Continue the Christmas Eve reflection on the writer's mother, picking up after its last sentence.

PASSAGE SHOWN
———

It’s Christmas Eve (in the morning) and I was up at 7.30am ironing pillowcases. I’ve also made homemade mincemeat, a (light) Christmas pudding, the Christmas cake and today the big cooking prep begins. Yes, the morphing into my mother is complete.
Here’s why I’m fine with that – because, despite everyone telling us (by which I mean the wealthy West, obv) to do less, to sit back, to rest, stop, take it easy – I LIKE doing.
My mother left school at 14 because there wasn’t enough money for her to have the uniform for the grammar school, at 14 she started work as an apprentice seamstress. Like my father, she worked full-time throughout my childhood, I was the youngest of seven, they had nothing to inherit from anyone, nothing to build their dreams on other than their own work, nothing to fall back on, ever. They needed to work. Both of my parents worked all of their lives, from the age of 14. They were workers, politically and emotionally.
And my mother loved Christmas. It was a few days off work, not to sit around and relax (absurdly, it seemed to me, as a child, as a teenager) but to do. To cook, to bake, to make things look nice. To miss those in another country or those who had died, to remember Christmases past. She probably worked more at Christmas than at any other time of the year. And she didn’t begrudge it. Because Christmas wasn’t about not doing, it was about doing more – doing more for and with family, doing more for the waifs and strays who regularly showed up at our door, doing more for friends who needed it, doing more for their community.

———

EXERCISE DATA
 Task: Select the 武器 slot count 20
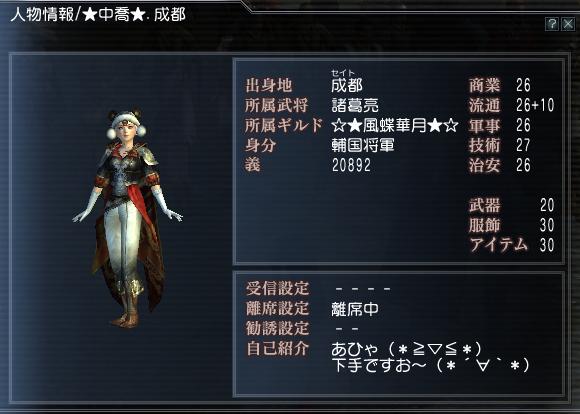click(x=547, y=205)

———

YOUR RESPONSE
I know whose daughter I am. Like my parents, I work. I like doing. I had cancer for a second time this year and I can’t begin to count how many people asked (kindly) if maybe I was “doing too much”*. But, the thing is, I come from a long line of doers. My sisters, my brother, our parents, our wider family – we’re doers. My wife is a doer. We like doing. We like making. We’re pretty good at it. And I’d be someone else if I wasn’t doing. I make my choices about what I do. That’s the best any of us can do – make choices so that we’re doing what we feel we want to do, not what we feel obliged to do.
(* which is an odd thing to say to someone having cancer for the second time – because, you know, there’s nothing like having cancer for the second time to make us aware of mortality, of how little time there is, how very much still to do!)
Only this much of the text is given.